ENUNCIADO 1:
Repita sem nenhuma alteração o trecho do texto sobre eleitores jovens, começando em "Por Roberto Savio" e seguindo até "sido o oposto.".

Eleitores
jovens se afastam da democracia tradicional.
Por Roberto Savio –
Em quase todos os países os eleitores mais
jovens não comparecem às urnas, isso cria as distorções que elegeram Donald
Trump nos EUA e retiram a Inglaterra da União Européia.
ROMA (IPS) – Após a votação
do Brexit, milhares de jovens protestaram nas ruas de Grã-Bretanha expressando
seu desacordo em sair da União Europeia. No entanto, segundo as pesquisas, se
os jovens fossem em massa às urnas, e não apenas 37% deles, o resultado teria
sido o oposto.
O sistema político assume que a maioria dos
jovens decidiu não votar e tende a ignorar cada vez mais suas opiniões. Isso
cria um círculo vicioso onde surgem prioridades que não os representam. A
analise eleitoral por trás da crise econômica e social de 2008 e 2009 é clara e
oferece evidência nas estatísticas.
Votos do Brexit por faixa etária
O Parlamento Europeu realizou uma investigação
sobre as eleições européias de 2014 nos 28 estados membros. Os jovens europeus
entre 18 e 24 anos são os mais positivos em relação a União Europeia que os maiores
de 55, porém poucos votaram. A presença nas urnas foi maior neste último grupo,
dos quais 51% votaram contra apenas 28% dos jovens. Essa distribuição se
manteve igual desde 2009.

ENUNCIADO 2:
Reproduza, sem mudar nada, as linhas dos registros abaixo, começando pela linha com "Identify the location of 'ABOUT" e seguindo até o fim dos registros, incluindo as duas pontas.

DADOS FORNECIDOS:
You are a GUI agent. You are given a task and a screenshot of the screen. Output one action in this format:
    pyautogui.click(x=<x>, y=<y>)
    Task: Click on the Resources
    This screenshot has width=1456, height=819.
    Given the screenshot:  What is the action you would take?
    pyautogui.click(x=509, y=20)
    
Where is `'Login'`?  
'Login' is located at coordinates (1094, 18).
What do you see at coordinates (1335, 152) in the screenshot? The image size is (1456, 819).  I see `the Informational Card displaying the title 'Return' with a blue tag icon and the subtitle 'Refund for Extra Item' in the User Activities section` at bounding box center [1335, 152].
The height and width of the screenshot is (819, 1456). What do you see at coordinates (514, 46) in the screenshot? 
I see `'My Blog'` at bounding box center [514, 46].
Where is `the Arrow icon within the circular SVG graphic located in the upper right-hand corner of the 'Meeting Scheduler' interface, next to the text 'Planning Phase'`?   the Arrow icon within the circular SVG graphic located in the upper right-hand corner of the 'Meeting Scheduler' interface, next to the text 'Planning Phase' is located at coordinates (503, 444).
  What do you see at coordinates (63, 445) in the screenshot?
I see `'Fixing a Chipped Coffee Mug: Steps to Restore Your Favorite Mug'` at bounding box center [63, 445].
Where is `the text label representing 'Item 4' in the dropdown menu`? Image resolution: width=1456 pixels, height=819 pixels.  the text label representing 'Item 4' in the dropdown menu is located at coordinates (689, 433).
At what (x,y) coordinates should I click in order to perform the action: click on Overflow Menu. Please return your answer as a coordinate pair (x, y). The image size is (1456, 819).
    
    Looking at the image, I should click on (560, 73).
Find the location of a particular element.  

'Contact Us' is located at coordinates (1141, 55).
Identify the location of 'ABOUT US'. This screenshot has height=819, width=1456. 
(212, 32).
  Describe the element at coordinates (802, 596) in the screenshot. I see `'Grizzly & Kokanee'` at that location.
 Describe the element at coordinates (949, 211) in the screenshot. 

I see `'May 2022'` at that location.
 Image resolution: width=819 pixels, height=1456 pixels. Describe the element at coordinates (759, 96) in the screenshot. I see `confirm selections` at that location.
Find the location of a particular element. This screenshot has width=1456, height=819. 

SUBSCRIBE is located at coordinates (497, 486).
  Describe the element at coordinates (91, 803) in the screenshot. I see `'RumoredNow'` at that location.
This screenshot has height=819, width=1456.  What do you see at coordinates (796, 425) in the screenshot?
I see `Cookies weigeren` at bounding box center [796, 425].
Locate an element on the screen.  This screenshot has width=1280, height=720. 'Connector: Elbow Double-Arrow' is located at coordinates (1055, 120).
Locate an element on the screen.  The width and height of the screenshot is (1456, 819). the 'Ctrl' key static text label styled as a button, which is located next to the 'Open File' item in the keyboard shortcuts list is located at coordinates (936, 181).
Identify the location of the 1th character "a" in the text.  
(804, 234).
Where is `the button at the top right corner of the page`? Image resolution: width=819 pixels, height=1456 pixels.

RESPOSTA COMPLETA 1:
Por Roberto Savio –
Em quase todos os países os eleitores mais
jovens não comparecem às urnas, isso cria as distorções que elegeram Donald
Trump nos EUA e retiram a Inglaterra da União Européia.
ROMA (IPS) – Após a votação
do Brexit, milhares de jovens protestaram nas ruas de Grã-Bretanha expressando
seu desacordo em sair da União Europeia. No entanto, segundo as pesquisas, se
os jovens fossem em massa às urnas, e não apenas 37% deles, o resultado teria
sido o oposto.

RESPOSTA COMPLETA 2:
Identify the location of 'ABOUT US'. This screenshot has height=819, width=1456. 
(212, 32).
  Describe the element at coordinates (802, 596) in the screenshot. I see `'Grizzly & Kokanee'` at that location.
 Describe the element at coordinates (949, 211) in the screenshot. 

I see `'May 2022'` at that location.
 Image resolution: width=819 pixels, height=1456 pixels. Describe the element at coordinates (759, 96) in the screenshot. I see `confirm selections` at that location.
Find the location of a particular element. This screenshot has width=1456, height=819. 

SUBSCRIBE is located at coordinates (497, 486).
  Describe the element at coordinates (91, 803) in the screenshot. I see `'RumoredNow'` at that location.
This screenshot has height=819, width=1456.  What do you see at coordinates (796, 425) in the screenshot?
I see `Cookies weigeren` at bounding box center [796, 425].
Locate an element on the screen.  This screenshot has width=1280, height=720. 'Connector: Elbow Double-Arrow' is located at coordinates (1055, 120).
Locate an element on the screen.  The width and height of the screenshot is (1456, 819). the 'Ctrl' key static text label styled as a button, which is located next to the 'Open File' item in the keyboard shortcuts list is located at coordinates (936, 181).
Identify the location of the 1th character "a" in the text.  
(804, 234).
Where is `the button at the top right corner of the page`? Image resolution: width=819 pixels, height=1456 pixels.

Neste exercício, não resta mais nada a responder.